# initial

Initial condition response of state-space model

## Syntax

initial(sys,x0)
initial(sys,x0,Tfinal)
initial(sys,x0,t)
initial(sys1,sys2,...,sysN,x0)
initial(sys1,sys2,...,sysN,x0,Tfinal)
initial(sys1,sys2,...,sysN,x0,t)
[y,t,x] = initial(sys,x0)
[y,t,x] = initial(sys,x0,Tfinal)
[y,t,x] = initial(sys,x0,t)

## Description

initial(sys,x0) calculates the unforced response of a state-space (ss) model sys with an initial condition on the states specified by the vector x0:

$\begin{array}{cc}\stackrel{˙}{x}=Ax,& x\left(0\right)={x}_{0}\\ y=Cx& \end{array}$

This function is applicable to either continuous- or discrete-time models. When invoked without output arguments, initial plots the initial condition response on the screen.

initial(sys,x0,Tfinal) simulates the response from t = 0 to the final time t = Tfinal. Express Tfinal in the system time units, specified in the TimeUnit property of sys. For discrete-time systems with unspecified sample time (Ts = -1), initial interprets Tfinal as the number of sampling periods to simulate.

initial(sys,x0,t) uses the user-supplied time vector t for simulation. Express t in the system time units, specified in the TimeUnit property of sys. For discrete-time models, t should be of the form 0:Ts:Tf, where Ts is the sample time. For continuous-time models, t should be of the form 0:dt:Tf, where dt becomes the sample time of a discrete approximation to the continuous system (see impulse).

To plot the initial condition responses of several LTI models on a single figure, use

initial(sys1,sys2,...,sysN,x0)

initial(sys1,sys2,...,sysN,x0,Tfinal)

initial(sys1,sys2,...,sysN,x0,t)

(see impulse for details).

When invoked with output arguments,

[y,t,x] = initial(sys,x0)

[y,t,x] = initial(sys,x0,Tfinal)

[y,t,x] = initial(sys,x0,t)

return the output response y, the time vector t used for simulation, and the state trajectories x. No plot is drawn on the screen. The array y has as many rows as time samples (length of t) and as many columns as outputs.
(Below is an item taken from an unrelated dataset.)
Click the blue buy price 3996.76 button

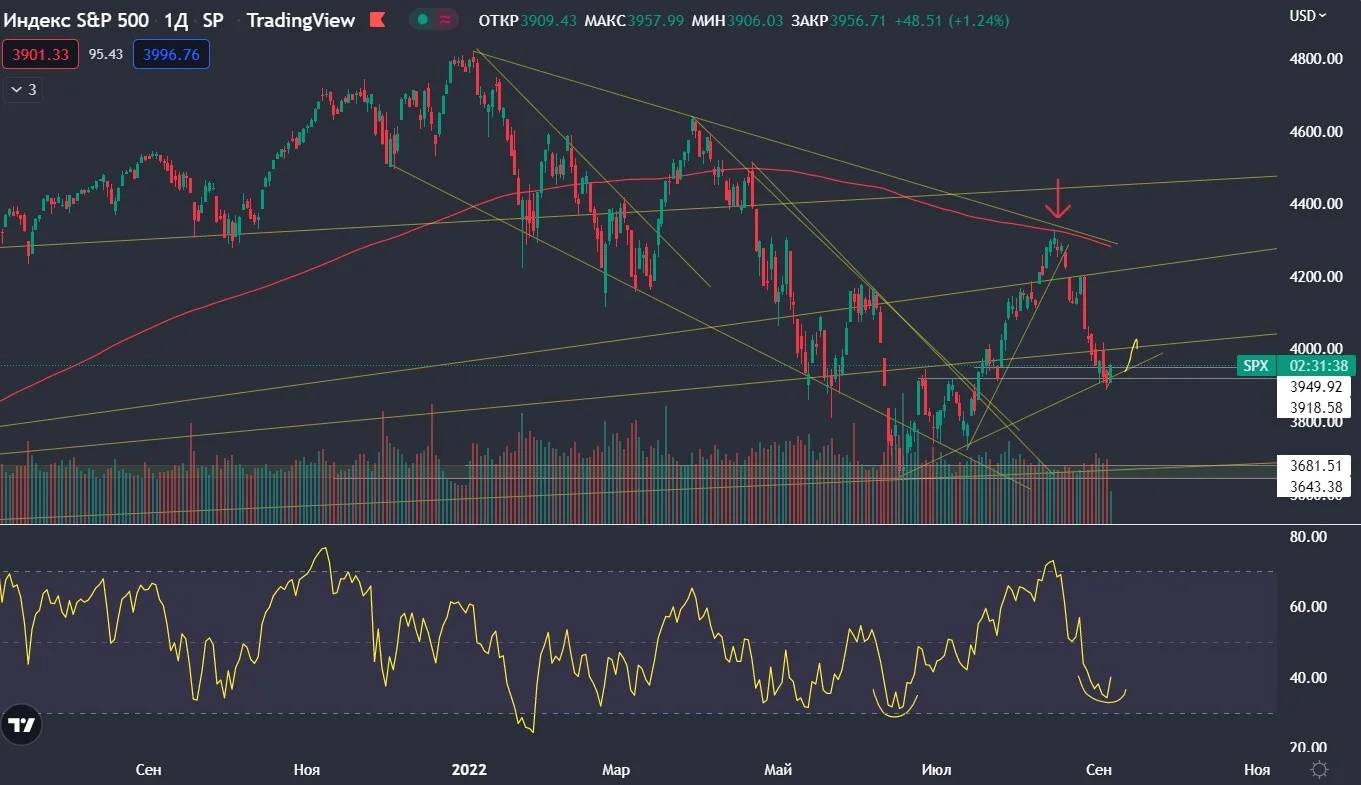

Similarly, x has length(t) rows and as many columns as states.

## Examples

collapse all

Plot the response of the following state-space model:

$\begin{array}{rcl}\left[\begin{array}{l}{\underset{}{\overset{˙}{x}}}_{1}\\ {\underset{}{\overset{˙}{x}}}_{2}\end{array}\right]& =& \left[\begin{array}{cc}-0.5572& -0.7814\\ 0.7814& 0\end{array}\right]\left[\begin{array}{l}{x}_{1}\\ {x}_{2}\end{array}\right]\\ y& =& \left[\begin{array}{cc}1.9691& 6.4493\end{array}\right]\left[\begin{array}{l}{x}_{1}\\ {x}_{2}\end{array}\right].\end{array}$

Take the following initial condition:

$x\left(0\right)=\left[\begin{array}{l}1\\ 0\end{array}\right].$

a = [-0.5572, -0.7814; 0.7814, 0];
c = [1.9691  6.4493];
x0 = [1 ; 0];

sys = ss(a,[],c,[]);
initial(sys,x0)

## Tips

You can change the properties of your plot, for example the units. For information on the ways to change properties of your plots, see Ways to Customize Plots.